I can relate to this story. It was eye opening for me to learn that I am a complex human being with some strengths and some weaknesses. (I know – I’m a little slow on the uptake.) And that’s OK. Oh, I knew it was OK to have strengths. But weaknesses? Only OK if you were overcoming them. Sitting on them. Making sure they didn’t show.
This past year I’ve been learning how to accept who God made me. The good and the bad. I’m not perfect, but I’m loved. And if I let my beach ball come to the surface and someone points at me and says, “WEIRD UGLY BEACH BALL GIRL WITH PROBLEMS!” I don’t have to be ashamed or get mad. I can smile and glide freely away. They can’t follow me. They can’t follow you.
Because if they’re saying that kind of stuff – I guarantee they’ve got a beach ball under their butt.

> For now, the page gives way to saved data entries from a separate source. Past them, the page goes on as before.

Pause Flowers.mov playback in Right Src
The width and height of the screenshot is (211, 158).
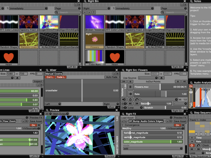coord(130,87)
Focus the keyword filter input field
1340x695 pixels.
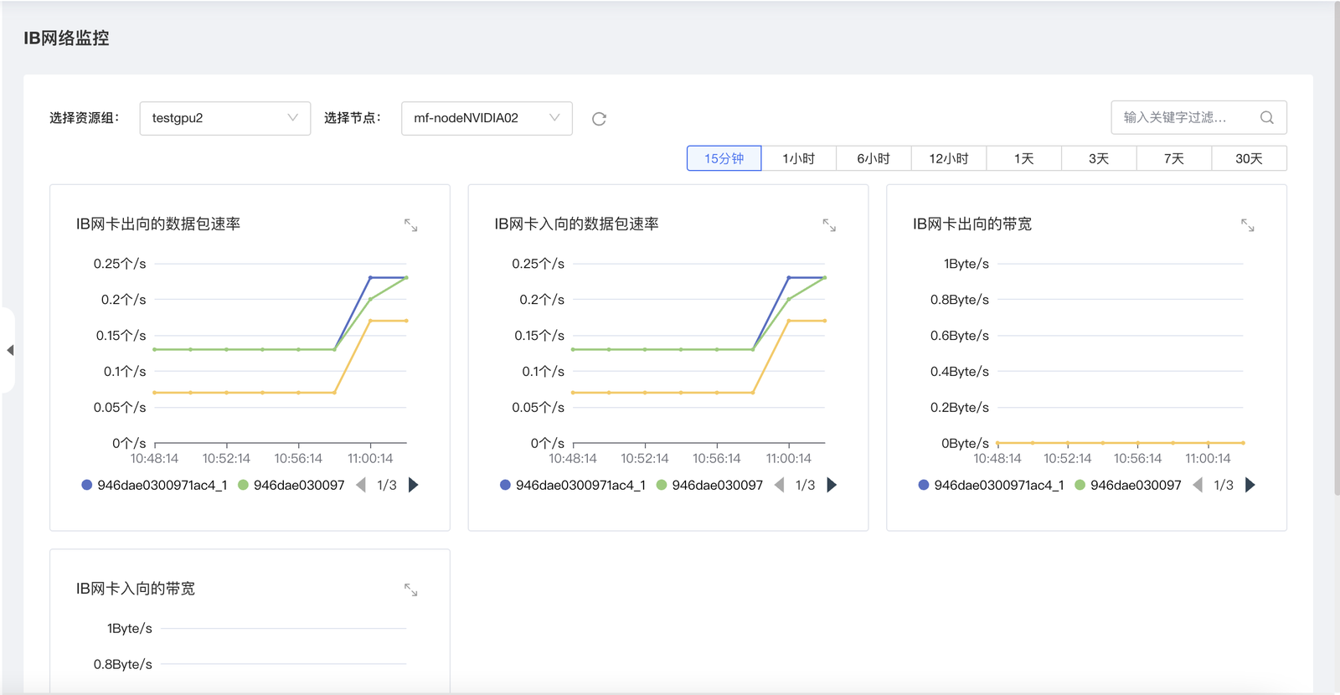1185,118
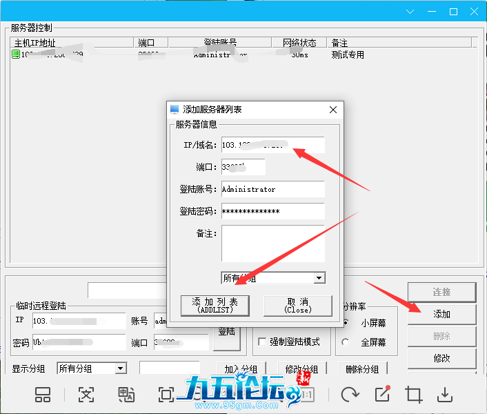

Who shall separate us from the love of Christ? Shall tribulation, or distress, or persecution, or famine, or nakedness, or danger, or sword? As it is written, “For your sake we are being killed all the day long; we are regarded as sheep to be slaughtered.” No, in all these things we are more than conquerors through him who loved us. For I am sure that neither death nor life, nor angels nor rulers, nor things present nor things to come, nor powers, nor height nor depth, nor anything else in all creation, will be able to separate us from the love of God in Christ Jesus our Lord. (Romans 8:35-39)
A great analogy and I can so relate to it. After many years of struggling I no longer hide that “beach ball”. It almost lost me my family. It wasn’t any sort of addiction but trying to be what I’m not. Im a classic introvert not an extrovert. I’m ok with what others think are my weaknesses and I now understand why I do what I do and it helps me balance things with the extroverts in my family and with friends.
As a side note, I’m so sorry you are going through a difficult time. My thoughts and prayers are with you.
Lorette
sometimes I think it may be OK for my beach ball to pop to the surface so someone else may say, “hey, mine looks like that too!” just a thought.
Love your word picture today.
Natalie,
I read this post this morning and it has stuck with me all day (currently 11:00 pm
I’m glad it resonated with you. Wanna play ball? 😉
Is this analogy from the Ultimate Journey? I went through it a couple years ago and it was so helpful for me. I learned to let down the mask and performance and be ok with being human, with making mistakes.
I was homeschooled k-12 in a very conservative/legalistic culture and it’s taken a lot of work to let go of the lies and truly understand what grace and the gospel really mean. I feel so much freer now! I discovered your blog a couple days ago and have read through many of your posts. I resonate strongly with the things you share. Thanks for writing.
Yes! I’m in the middle of UJ right now. Wow, has it been healing for me. I am a lot like you, Elyssa. Probably why the things I write resonate with you. I’m glad we can connect here!